> The task:
Word for word, repeat each record that follows.
┌────────
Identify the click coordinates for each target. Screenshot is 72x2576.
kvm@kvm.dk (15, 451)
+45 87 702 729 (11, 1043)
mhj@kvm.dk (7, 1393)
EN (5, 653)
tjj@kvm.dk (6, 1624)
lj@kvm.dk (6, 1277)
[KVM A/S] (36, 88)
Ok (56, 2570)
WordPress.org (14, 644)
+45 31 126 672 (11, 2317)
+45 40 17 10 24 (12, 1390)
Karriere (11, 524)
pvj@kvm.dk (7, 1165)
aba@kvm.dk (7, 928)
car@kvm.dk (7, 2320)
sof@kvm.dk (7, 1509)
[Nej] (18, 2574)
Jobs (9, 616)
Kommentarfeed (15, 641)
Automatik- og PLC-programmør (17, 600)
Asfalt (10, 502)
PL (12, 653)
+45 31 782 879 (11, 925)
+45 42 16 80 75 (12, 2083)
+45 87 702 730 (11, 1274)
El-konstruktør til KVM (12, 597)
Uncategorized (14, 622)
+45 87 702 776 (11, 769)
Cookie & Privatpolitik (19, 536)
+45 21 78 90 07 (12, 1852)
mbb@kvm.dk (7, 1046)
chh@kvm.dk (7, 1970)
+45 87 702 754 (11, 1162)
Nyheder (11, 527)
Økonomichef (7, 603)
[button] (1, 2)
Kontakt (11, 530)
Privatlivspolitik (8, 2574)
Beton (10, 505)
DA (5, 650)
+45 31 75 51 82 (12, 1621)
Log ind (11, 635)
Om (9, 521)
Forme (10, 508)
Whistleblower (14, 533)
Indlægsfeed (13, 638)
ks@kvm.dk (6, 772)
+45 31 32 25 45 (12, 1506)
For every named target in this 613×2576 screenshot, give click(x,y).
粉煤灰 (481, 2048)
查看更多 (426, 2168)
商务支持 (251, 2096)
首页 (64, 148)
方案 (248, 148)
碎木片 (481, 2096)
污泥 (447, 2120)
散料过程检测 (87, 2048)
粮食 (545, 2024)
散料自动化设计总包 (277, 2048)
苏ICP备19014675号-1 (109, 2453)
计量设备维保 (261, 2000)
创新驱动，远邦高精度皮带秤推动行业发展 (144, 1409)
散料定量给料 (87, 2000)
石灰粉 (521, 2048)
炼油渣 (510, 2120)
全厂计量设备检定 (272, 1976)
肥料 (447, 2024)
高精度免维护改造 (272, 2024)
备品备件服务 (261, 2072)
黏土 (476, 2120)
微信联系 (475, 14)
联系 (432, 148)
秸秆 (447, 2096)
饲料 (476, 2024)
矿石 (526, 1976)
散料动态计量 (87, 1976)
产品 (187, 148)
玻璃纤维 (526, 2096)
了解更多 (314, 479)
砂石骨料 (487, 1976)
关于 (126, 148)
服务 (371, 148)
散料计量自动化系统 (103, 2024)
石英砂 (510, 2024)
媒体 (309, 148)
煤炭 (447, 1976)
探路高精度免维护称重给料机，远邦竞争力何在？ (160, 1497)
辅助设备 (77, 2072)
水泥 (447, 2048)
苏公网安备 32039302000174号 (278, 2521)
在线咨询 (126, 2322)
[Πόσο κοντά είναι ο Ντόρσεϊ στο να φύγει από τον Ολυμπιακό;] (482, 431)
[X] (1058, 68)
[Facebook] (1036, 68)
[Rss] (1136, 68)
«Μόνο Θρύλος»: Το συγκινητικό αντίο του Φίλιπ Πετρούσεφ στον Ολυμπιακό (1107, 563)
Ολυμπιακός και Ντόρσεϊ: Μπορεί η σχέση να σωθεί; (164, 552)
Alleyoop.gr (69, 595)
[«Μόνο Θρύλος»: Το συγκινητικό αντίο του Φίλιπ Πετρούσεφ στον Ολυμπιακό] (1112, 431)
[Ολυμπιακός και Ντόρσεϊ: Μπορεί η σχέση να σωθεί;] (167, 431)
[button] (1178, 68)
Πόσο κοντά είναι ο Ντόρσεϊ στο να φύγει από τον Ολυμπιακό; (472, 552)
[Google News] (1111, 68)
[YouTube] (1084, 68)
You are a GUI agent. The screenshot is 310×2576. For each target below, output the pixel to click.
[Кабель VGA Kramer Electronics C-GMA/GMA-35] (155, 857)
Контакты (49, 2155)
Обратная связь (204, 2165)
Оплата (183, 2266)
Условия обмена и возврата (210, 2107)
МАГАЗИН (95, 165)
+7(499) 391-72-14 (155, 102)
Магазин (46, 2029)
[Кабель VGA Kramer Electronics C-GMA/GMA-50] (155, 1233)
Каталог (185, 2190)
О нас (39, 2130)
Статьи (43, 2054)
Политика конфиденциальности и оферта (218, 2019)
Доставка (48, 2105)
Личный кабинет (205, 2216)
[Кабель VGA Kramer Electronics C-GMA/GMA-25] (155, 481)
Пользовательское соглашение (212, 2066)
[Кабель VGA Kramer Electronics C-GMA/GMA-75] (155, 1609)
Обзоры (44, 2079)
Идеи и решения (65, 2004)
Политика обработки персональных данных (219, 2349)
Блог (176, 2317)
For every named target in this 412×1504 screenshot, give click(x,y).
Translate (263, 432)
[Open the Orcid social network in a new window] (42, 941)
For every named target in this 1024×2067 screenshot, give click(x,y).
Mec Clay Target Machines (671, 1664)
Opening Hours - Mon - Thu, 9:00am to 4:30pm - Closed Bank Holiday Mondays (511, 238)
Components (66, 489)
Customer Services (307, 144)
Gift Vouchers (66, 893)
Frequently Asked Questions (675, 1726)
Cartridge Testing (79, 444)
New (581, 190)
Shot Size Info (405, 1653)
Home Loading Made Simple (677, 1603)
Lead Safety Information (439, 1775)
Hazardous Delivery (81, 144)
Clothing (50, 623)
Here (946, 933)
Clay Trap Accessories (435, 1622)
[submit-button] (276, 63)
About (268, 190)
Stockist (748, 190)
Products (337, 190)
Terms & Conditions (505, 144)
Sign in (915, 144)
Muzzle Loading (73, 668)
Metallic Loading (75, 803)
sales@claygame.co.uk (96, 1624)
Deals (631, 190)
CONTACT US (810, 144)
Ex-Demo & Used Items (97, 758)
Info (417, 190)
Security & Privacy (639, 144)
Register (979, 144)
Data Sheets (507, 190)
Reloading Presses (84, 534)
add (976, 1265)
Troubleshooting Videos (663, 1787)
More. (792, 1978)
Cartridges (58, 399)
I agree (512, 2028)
└────────
> Task output:
Identify the click coordinates for each target. Screenshot is 72x2576.
kvm@kvm.dk (15, 451)
+45 87 702 729 (11, 1043)
mhj@kvm.dk (7, 1393)
EN (5, 653)
tjj@kvm.dk (6, 1624)
lj@kvm.dk (6, 1277)
[KVM A/S] (36, 88)
Ok (56, 2570)
WordPress.org (14, 644)
+45 31 126 672 (11, 2317)
+45 40 17 10 24 (12, 1390)
Karriere (11, 524)
pvj@kvm.dk (7, 1165)
aba@kvm.dk (7, 928)
car@kvm.dk (7, 2320)
sof@kvm.dk (7, 1509)
[Nej] (18, 2574)
Jobs (9, 616)
Kommentarfeed (15, 641)
Automatik- og PLC-programmør (17, 600)
Asfalt (10, 502)
PL (12, 653)
+45 31 782 879 (11, 925)
+45 42 16 80 75 (12, 2083)
+45 87 702 730 (11, 1274)
El-konstruktør til KVM (12, 597)
Uncategorized (14, 622)
+45 87 702 776 (11, 769)
Cookie & Privatpolitik (19, 536)
+45 21 78 90 07 (12, 1852)
mbb@kvm.dk (7, 1046)
chh@kvm.dk (7, 1970)
+45 87 702 754 (11, 1162)
Nyheder (11, 527)
Økonomichef (7, 603)
[button] (1, 2)
Kontakt (11, 530)
Privatlivspolitik (8, 2574)
Beton (10, 505)
DA (5, 650)
+45 31 75 51 82 (12, 1621)
Log ind (11, 635)
Om (9, 521)
Forme (10, 508)
Whistleblower (14, 533)
Indlægsfeed (13, 638)
ks@kvm.dk (6, 772)
+45 31 32 25 45 (12, 1506)
For every named target in this 613×2576 screenshot, give click(x,y).
粉煤灰 (481, 2048)
查看更多 (426, 2168)
商务支持 (251, 2096)
首页 (64, 148)
方案 (248, 148)
碎木片 (481, 2096)
污泥 (447, 2120)
散料过程检测 (87, 2048)
粮食 (545, 2024)
散料自动化设计总包 (277, 2048)
苏ICP备19014675号-1 (109, 2453)
计量设备维保 (261, 2000)
创新驱动，远邦高精度皮带秤推动行业发展 (144, 1409)
散料定量给料 (87, 2000)
石灰粉 (521, 2048)
炼油渣 (510, 2120)
全厂计量设备检定 (272, 1976)
肥料 (447, 2024)
高精度免维护改造 (272, 2024)
备品备件服务 (261, 2072)
黏土 (476, 2120)
微信联系 (475, 14)
联系 (432, 148)
秸秆 (447, 2096)
饲料 (476, 2024)
矿石 (526, 1976)
散料动态计量 (87, 1976)
产品 (187, 148)
玻璃纤维 (526, 2096)
了解更多 (314, 479)
砂石骨料 (487, 1976)
关于 (126, 148)
服务 (371, 148)
散料计量自动化系统 (103, 2024)
石英砂 (510, 2024)
媒体 (309, 148)
煤炭 (447, 1976)
探路高精度免维护称重给料机，远邦竞争力何在？ (160, 1497)
辅助设备 (77, 2072)
水泥 (447, 2048)
苏公网安备 32039302000174号 (278, 2521)
在线咨询 (126, 2322)
[Πόσο κοντά είναι ο Ντόρσεϊ στο να φύγει από τον Ολυμπιακό;] (482, 431)
[X] (1058, 68)
[Facebook] (1036, 68)
[Rss] (1136, 68)
«Μόνο Θρύλος»: Το συγκινητικό αντίο του Φίλιπ Πετρούσεφ στον Ολυμπιακό (1107, 563)
Ολυμπιακός και Ντόρσεϊ: Μπορεί η σχέση να σωθεί; (164, 552)
Alleyoop.gr (69, 595)
[«Μόνο Θρύλος»: Το συγκινητικό αντίο του Φίλιπ Πετρούσεφ στον Ολυμπιακό] (1112, 431)
[Ολυμπιακός και Ντόρσεϊ: Μπορεί η σχέση να σωθεί;] (167, 431)
[button] (1178, 68)
Πόσο κοντά είναι ο Ντόρσεϊ στο να φύγει από τον Ολυμπιακό; (472, 552)
[Google News] (1111, 68)
[YouTube] (1084, 68)
You are a GUI agent. The screenshot is 310×2576. For each target below, output the pixel to click.
[Кабель VGA Kramer Electronics C-GMA/GMA-35] (155, 857)
Контакты (49, 2155)
Обратная связь (204, 2165)
Оплата (183, 2266)
Условия обмена и возврата (210, 2107)
МАГАЗИН (95, 165)
+7(499) 391-72-14 (155, 102)
Магазин (46, 2029)
[Кабель VGA Kramer Electronics C-GMA/GMA-50] (155, 1233)
Каталог (185, 2190)
О нас (39, 2130)
Статьи (43, 2054)
Политика конфиденциальности и оферта (218, 2019)
Доставка (48, 2105)
Личный кабинет (205, 2216)
[Кабель VGA Kramer Electronics C-GMA/GMA-25] (155, 481)
Пользовательское соглашение (212, 2066)
[Кабель VGA Kramer Electronics C-GMA/GMA-75] (155, 1609)
Обзоры (44, 2079)
Идеи и решения (65, 2004)
Политика обработки персональных данных (219, 2349)
Блог (176, 2317)
For every named target in this 412×1504 screenshot, give click(x,y).
Translate (263, 432)
[Open the Orcid social network in a new window] (42, 941)
For every named target in this 1024×2067 screenshot, give click(x,y).
Mec Clay Target Machines (671, 1664)
Opening Hours - Mon - Thu, 9:00am to 4:30pm - Closed Bank Holiday Mondays (511, 238)
Components (66, 489)
Customer Services (307, 144)
Gift Vouchers (66, 893)
Frequently Asked Questions (675, 1726)
Cartridge Testing (79, 444)
New (581, 190)
Shot Size Info (405, 1653)
Home Loading Made Simple (677, 1603)
Lead Safety Information (439, 1775)
Hazardous Delivery (81, 144)
Clothing (50, 623)
Here (946, 933)
Clay Trap Accessories (435, 1622)
[submit-button] (276, 63)
About (268, 190)
Stockist (748, 190)
Products (337, 190)
Terms & Conditions (505, 144)
Sign in (915, 144)
Muzzle Loading (73, 668)
Metallic Loading (75, 803)
sales@claygame.co.uk (96, 1624)
Deals (631, 190)
CONTACT US (810, 144)
Ex-Demo & Used Items (97, 758)
Info (417, 190)
Security & Privacy (639, 144)
Register (979, 144)
Data Sheets (507, 190)
Reloading Presses (84, 534)
add (976, 1265)
Troubleshooting Videos (663, 1787)
More. (792, 1978)
Cartridges (58, 399)
I agree (512, 2028)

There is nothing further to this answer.